The control valve must be capable of servicing that size
tank and they have a SFR also. It tells the dealer what
size of tank can be used for a softener or filter but the
SFR of the control valve has nothing to do with the SFR
of the softener's volume of resin. A softener, or filter,
has to be sized by the constant SFR gpm of the resin or
mineral to be able to successfully treat the peak demand
gpm that your plumbing can deliver; or actually, your peak
demand gpm water use as a family. If the constant SFR gpm
of the softener's volume of resin or mineral is exceeded,
the softener or filter will not remove all the hardness,
iron or H2S etc. that it is supposed to. Then there's little
sense in having it.
To
repeat myself... The constant SFR gpm of a softener is a
function of the volume of resin, not the control valve (as
some mistakenly believe). The SFR gpm of a control valve
@ 15 psi (loss) is used only to determine the size of tank
it can be used on. As an example, a Fleck 5600 control valve
has a SFR of 21 gpm @ 15 psi (loss) and can be used for
a softener with 6" - 12" dia tanks; a Clack WS-1
has a 27 gpm SFR and can be used on 6" - 21" dia
tanks.
The
constant SFR gpm of most softeners is: 1.0' cuft = 9, 1.25'
= 10, 1.5' = 12, 2.0' = 13, 2.5' = 18, 3.0' = 20, 3.5' =
22 gpm, 4.0 = 25 etc..
FYI,
the flow rate from a 100' of 3/4" pipe at 50 psi is
17.5 gpm, for 1", it is 37 gpm. At 30 psi, 3/4"
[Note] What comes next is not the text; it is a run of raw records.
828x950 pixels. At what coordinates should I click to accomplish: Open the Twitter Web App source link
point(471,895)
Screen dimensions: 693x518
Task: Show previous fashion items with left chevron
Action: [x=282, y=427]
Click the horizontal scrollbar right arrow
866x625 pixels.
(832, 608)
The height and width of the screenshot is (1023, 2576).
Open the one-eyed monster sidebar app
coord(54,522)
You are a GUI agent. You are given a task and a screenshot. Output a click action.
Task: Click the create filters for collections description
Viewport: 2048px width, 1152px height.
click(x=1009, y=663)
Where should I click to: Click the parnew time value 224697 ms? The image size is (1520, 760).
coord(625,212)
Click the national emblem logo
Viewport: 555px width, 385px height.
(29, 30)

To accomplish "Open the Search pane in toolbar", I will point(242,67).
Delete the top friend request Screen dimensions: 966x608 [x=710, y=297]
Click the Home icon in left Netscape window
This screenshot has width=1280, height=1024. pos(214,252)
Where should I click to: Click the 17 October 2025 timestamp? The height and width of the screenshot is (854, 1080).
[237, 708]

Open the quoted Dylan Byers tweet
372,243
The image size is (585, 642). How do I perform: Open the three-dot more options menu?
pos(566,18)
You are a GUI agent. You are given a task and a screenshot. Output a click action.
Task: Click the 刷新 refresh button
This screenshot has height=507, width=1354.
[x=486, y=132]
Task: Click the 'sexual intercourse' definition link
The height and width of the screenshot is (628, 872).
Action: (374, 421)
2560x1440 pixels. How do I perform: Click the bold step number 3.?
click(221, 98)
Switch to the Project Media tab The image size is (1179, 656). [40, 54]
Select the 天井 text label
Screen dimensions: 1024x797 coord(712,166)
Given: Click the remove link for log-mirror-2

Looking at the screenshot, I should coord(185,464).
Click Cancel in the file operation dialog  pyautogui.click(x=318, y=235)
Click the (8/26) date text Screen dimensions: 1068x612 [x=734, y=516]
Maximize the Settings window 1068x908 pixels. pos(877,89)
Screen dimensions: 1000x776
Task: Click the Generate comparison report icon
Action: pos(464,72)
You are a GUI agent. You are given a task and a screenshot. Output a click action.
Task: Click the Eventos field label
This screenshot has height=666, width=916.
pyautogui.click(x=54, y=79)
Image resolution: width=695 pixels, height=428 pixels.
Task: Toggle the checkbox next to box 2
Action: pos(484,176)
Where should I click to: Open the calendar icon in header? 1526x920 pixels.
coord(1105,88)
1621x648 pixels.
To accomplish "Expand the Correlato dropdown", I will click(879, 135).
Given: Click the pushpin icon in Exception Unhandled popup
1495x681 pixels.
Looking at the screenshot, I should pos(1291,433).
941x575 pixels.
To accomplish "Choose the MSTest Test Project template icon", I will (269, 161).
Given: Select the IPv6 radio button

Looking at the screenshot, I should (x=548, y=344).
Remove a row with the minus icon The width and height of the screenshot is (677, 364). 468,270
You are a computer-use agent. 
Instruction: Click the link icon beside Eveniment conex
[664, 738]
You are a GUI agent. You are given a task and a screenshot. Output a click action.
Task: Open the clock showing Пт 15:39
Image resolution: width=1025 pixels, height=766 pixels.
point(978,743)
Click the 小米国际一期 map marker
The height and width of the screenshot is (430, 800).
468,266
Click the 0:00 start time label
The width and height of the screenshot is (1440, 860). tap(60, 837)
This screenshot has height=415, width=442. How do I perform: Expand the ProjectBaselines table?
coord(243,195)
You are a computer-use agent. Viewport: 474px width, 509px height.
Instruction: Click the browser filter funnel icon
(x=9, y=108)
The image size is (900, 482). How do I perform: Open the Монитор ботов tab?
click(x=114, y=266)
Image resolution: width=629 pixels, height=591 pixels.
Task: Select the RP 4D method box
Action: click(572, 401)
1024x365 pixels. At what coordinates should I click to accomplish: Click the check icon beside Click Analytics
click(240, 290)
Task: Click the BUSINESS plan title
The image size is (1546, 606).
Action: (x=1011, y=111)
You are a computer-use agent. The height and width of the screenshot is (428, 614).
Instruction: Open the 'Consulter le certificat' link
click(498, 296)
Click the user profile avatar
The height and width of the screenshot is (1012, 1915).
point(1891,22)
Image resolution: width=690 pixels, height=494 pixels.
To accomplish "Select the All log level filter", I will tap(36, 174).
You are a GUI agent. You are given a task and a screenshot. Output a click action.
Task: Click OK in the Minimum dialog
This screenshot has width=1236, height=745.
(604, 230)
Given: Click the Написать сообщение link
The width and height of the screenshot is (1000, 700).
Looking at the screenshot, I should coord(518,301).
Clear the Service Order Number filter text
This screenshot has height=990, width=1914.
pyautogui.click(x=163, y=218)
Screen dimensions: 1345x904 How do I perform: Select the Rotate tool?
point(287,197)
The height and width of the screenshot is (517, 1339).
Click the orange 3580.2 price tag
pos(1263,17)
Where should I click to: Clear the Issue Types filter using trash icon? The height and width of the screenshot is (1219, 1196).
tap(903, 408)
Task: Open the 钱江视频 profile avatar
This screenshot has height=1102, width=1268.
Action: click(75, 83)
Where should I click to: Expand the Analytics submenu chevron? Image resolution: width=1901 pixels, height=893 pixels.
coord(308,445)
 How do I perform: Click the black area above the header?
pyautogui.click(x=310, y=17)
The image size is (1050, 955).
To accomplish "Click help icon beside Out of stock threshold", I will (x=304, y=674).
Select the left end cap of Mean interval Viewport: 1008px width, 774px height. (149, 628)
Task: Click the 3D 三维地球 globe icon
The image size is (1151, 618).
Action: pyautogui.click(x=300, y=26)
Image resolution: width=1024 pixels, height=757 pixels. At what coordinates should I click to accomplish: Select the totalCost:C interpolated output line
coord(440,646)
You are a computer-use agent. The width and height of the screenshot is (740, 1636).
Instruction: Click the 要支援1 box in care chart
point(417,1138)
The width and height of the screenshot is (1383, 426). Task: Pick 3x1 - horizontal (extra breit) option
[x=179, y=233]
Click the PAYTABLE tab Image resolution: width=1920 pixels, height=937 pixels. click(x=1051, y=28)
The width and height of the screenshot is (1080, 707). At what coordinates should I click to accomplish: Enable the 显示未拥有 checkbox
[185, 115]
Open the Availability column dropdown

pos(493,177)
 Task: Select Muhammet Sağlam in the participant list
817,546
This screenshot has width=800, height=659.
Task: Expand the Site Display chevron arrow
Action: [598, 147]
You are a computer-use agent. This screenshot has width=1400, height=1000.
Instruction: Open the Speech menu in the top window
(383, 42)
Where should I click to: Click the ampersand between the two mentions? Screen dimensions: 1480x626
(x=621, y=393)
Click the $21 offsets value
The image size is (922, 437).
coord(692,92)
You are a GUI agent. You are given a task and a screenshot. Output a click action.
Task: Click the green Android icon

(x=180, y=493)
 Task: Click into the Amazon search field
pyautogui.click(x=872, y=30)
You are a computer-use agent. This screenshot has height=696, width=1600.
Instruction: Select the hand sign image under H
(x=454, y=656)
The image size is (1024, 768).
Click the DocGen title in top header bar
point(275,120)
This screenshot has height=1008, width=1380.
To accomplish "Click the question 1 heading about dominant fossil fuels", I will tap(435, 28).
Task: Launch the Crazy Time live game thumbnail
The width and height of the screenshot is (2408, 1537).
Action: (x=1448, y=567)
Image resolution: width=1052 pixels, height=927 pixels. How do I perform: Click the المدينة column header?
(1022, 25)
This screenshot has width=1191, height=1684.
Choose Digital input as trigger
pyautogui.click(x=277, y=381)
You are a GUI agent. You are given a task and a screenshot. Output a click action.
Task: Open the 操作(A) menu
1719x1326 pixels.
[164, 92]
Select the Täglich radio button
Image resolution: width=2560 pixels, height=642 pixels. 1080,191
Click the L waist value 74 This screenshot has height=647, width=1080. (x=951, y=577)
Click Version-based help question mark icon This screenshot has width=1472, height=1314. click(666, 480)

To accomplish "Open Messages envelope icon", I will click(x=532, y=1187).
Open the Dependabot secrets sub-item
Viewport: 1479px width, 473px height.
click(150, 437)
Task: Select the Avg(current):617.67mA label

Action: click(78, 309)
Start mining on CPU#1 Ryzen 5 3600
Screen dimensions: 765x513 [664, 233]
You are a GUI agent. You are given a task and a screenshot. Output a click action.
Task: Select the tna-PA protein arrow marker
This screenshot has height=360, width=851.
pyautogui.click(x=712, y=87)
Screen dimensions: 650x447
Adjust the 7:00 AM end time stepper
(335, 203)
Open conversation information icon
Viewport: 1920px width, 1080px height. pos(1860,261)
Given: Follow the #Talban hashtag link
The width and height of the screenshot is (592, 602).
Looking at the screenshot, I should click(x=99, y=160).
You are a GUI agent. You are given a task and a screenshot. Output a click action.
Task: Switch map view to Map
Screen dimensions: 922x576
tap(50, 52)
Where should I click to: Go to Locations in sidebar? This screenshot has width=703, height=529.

is 14 gpm and 1" is 28 gpm. Of course you will not
get that much flow if you have the same ID pipe because
your plumbing includes tees and elbows and valves which
cause pressure losses and the fixture risers are much smaller
ID than the pipe feeding them.
Some
people mistakenly think their well pump can't deliver more
than the gpm rating of the pump. Any pump chart will prove
that to be incorrect in most cases. It depends on the total
dynamic 'head' of the system; mostly the static water level
in the well.
Again,
everytime your peak demand gpm flow rate exceeds the constant
SFR gpm of the volume of resin in the softener, all of the
hardness and iron etc. in your water will not be removed.
Click
here
for information on plumbing code constant SFR gpm sizing
requirements. The gpm needed varies widely from one code
to another (there are 4 codes) and, it is calculated as
if every faucet in the house is running at once.
Unless
you use the fixture count method to get an idea of the constant
SFR you need, your bathtub or an outside faucet will probably
have the highest individual fixture flow rate and is an
excellent place to calculate **part** of
your constant SFR gpm flow rate.
That
only will give you a snapshot of the condition of your plumbing
and pressure. Using a bucket or other container at a tub,
with the hot and cold water running full flow, collect water
for exactly 6 or 10 seconds etc. and then physically and
accurately measure the amount of water. Then multiply the
volume by 10 or 6 etc. to calculate the volume for 60 seconds
which is the gpm. This is only the gpm of that tub and doesn't
include other water that may be used normally while the
tub is filling; usually with only hot water being used for
most of the time to fill the tub. If the tub has an anti
scald mixing valve or low (=< say 5 gpm) then use an
outside faucet instead of a tub; or try another tub. Once
you have the gpm figure, you have a snapshot of the condition
of your plumbing and water pressure BUT... that
gpm is not the constant SFR gpm you need. Call
me (570-490-3201 M-F 11 AM-6:30 PM ET) and in a few minutes
I will tell you what constant SFR gpm you need.
Once
you know the constant SFR gpm, you need to find the capacity
you need using compensated hardness.
Formula
for determining compensated hardness: Hardness
in gpg + ((iron ppm or mg/l * 4) + (manganese ppm or mg/l
*2)) = compensated hardness round to next higher gpg. Example:
14 gpg + Fe .8 ppm * 4 = 3.2 gpg + Mn .6 ppm *2 = 1.2 gpg
= 14+3.2+1.2 = 18.4 rounded to 19 gpg = compenstated hardness.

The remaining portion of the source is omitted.